Landdrost of Bloemfontein (Orange Free State)
- In office 1 October 1854 – 31 May 1856

Member of the Volksraad of the Orange Free State
- In office 1863–1866
- Constituency: Smithfield

Personal details
- Born: 16 January 1812 Amsterdam, Netherlands
- Died: 25 May 1866 (aged 54) Bloemfontein, Orange Free State
- Spouse(s): Maria Catharina Görlach Hillegonda Sara Wilvinger
- Occupation: supercargo, politician, civil servant, law agent

= Johan Arnold Smellekamp =

Johan Arnold Smellekamp (16 January 1812 in Amsterdam, Netherlands – 25 May 1866 in Bloemfontein, Orange Free State) was a Dutchman who pioneered trade with the Boer Voortrekker states in South Africa and later became a civil servant, politician, and law agent in the Orange Free State.

==Biography==

===Family===
Smellekamp was the son of Jan Hendrik Smellekamp and Johanna Maria Coeré.

Smellekamp married Maria Catharina Görlach, who subsequently died. He then remarried Hillegonda Sara Wilvinger, the twenty-eight-year-old daughter of Johannes Wilvinger and Hendrika Wassenaar, in Zaandam on 8 December 1852. Smellekamp had three daughters and a son.

===Trading with South Africa===
Smellekamp worked as a supercargo for the Amsterdam trading company of J.A. Klijn & Co., under the direction of G.G. Ohrig. In 1841, he made his first voyage to Port Natal with the objective of establishing trading contracts with the Voortrekkers who had established the Natalia Republic only two years prior. At the time of Smellekamp's arrival, the British under Captain Thomas Charlton Smith were several days' march away from Port Natal, preparing to occupy the town.

Together with Ohrig, Smellekamp visited Pietermaritzburg to meet with the Volksraad of Natalia. They were received with great enthusiasm by the population, with streets decorated with flags and other cloths. The people of Natalia were - mistakenly - under the impression that Smellekamp's arrival heralded a full-scale intervention by the Netherlands. Smellekamp enjoyed his sudden importance and did nothing to correct this impression. The Volksraad made promises about future trade and requested immigrants to strengthen the Boer state.

SUPPLIED MATERIAL >>
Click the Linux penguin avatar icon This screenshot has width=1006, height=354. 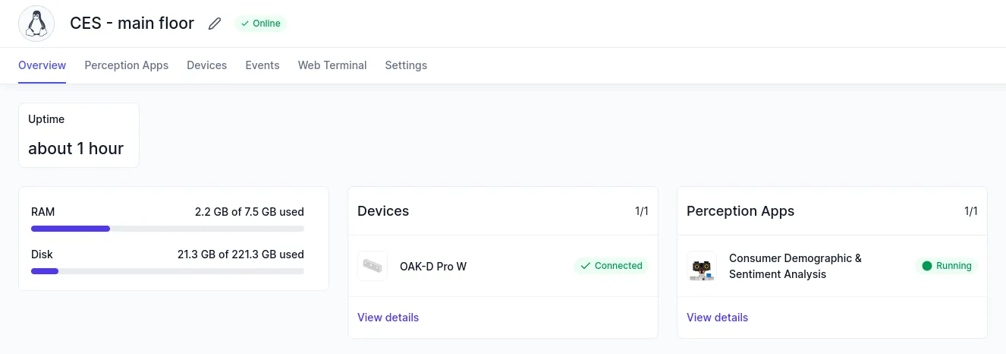(36, 24)
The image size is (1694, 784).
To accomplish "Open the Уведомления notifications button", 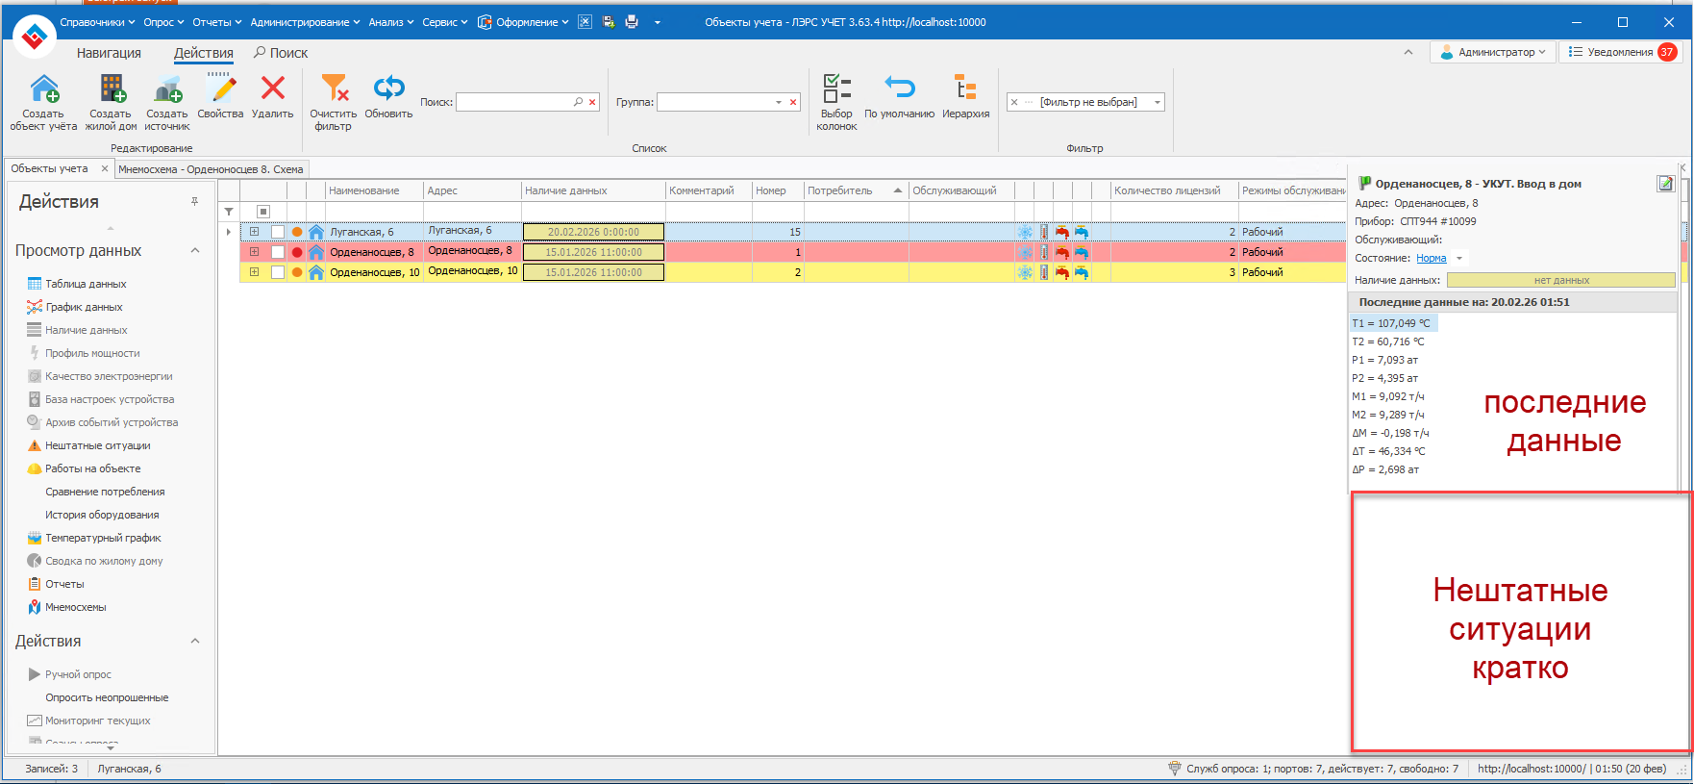I will click(x=1619, y=52).
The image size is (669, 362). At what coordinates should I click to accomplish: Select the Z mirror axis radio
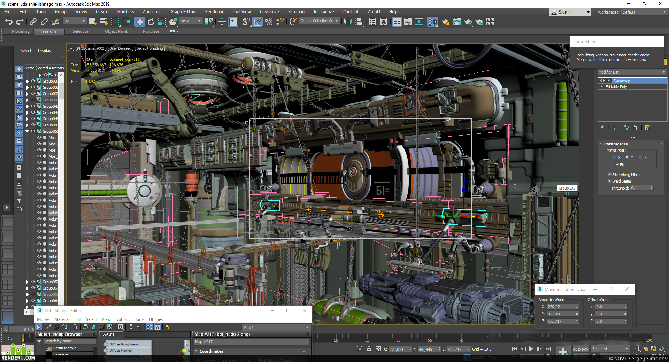[640, 157]
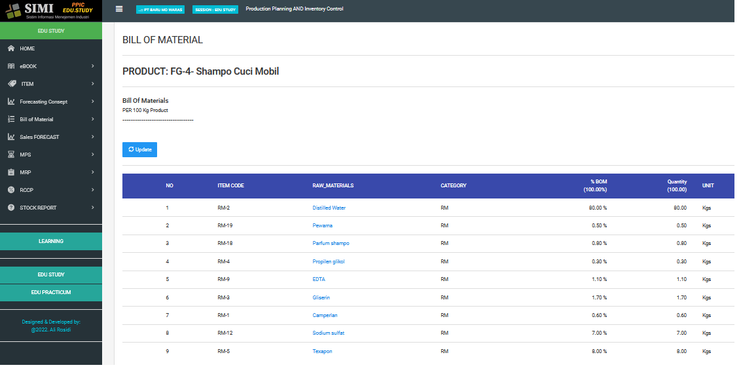The image size is (741, 376).
Task: Expand the Sales FORECAST submenu arrow
Action: click(x=93, y=137)
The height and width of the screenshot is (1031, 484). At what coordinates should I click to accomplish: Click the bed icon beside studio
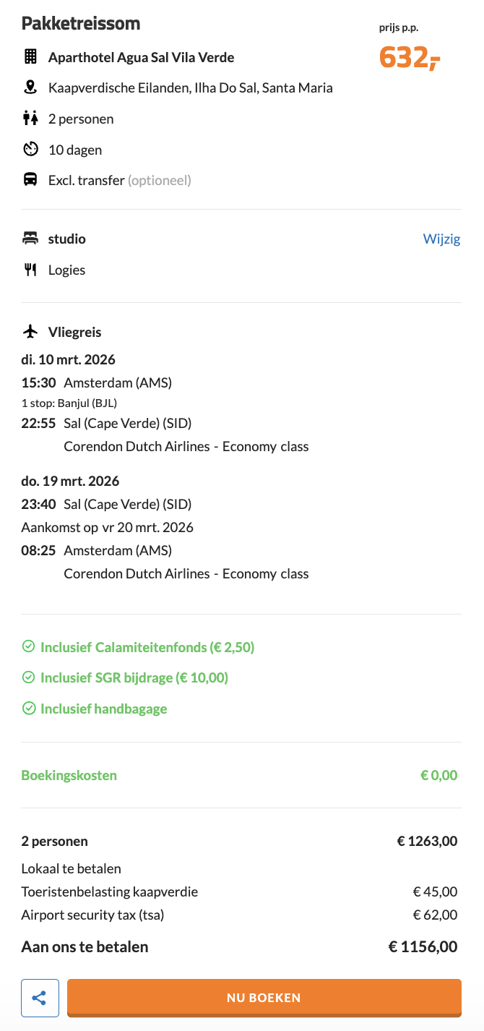pos(30,239)
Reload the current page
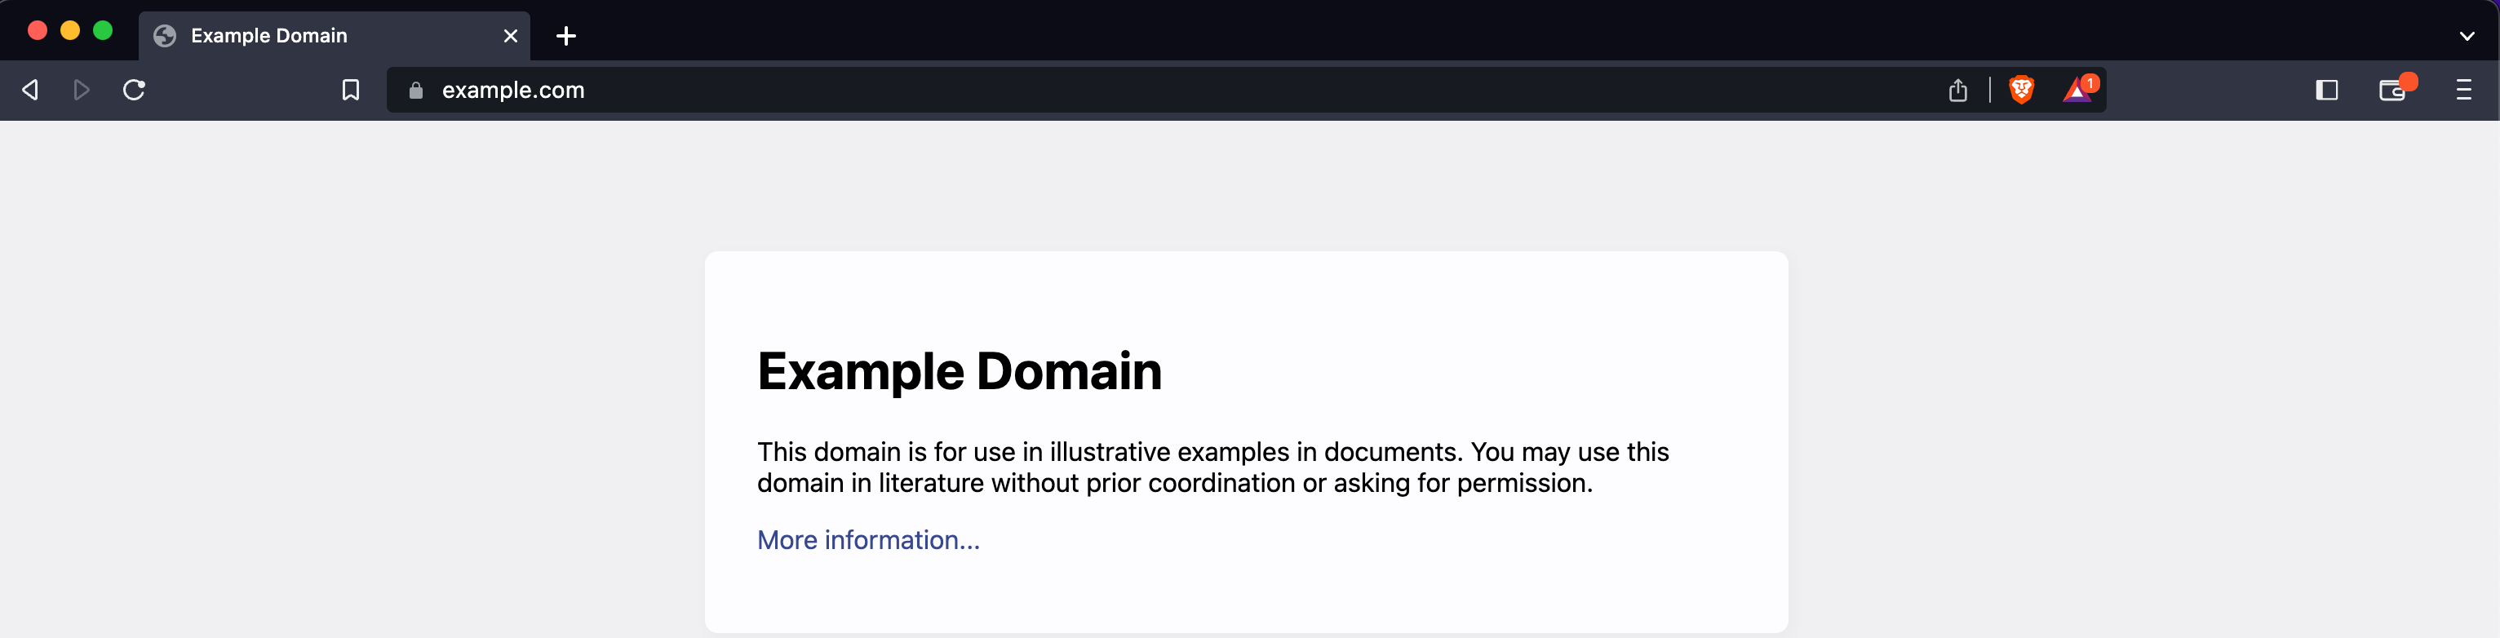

REQUESTS >>
A. According to the Smellekamp biography, in what year did Smellekamp first sail to Port Natal?
B. List every occupation that the Smellekamp biography gives for Smellekamp in its personal details.
The records have no connection to the Smellekamp biography.

SET OF ANSWERS >>
A. 1841

B. supercargo, politician, civil servant, law agent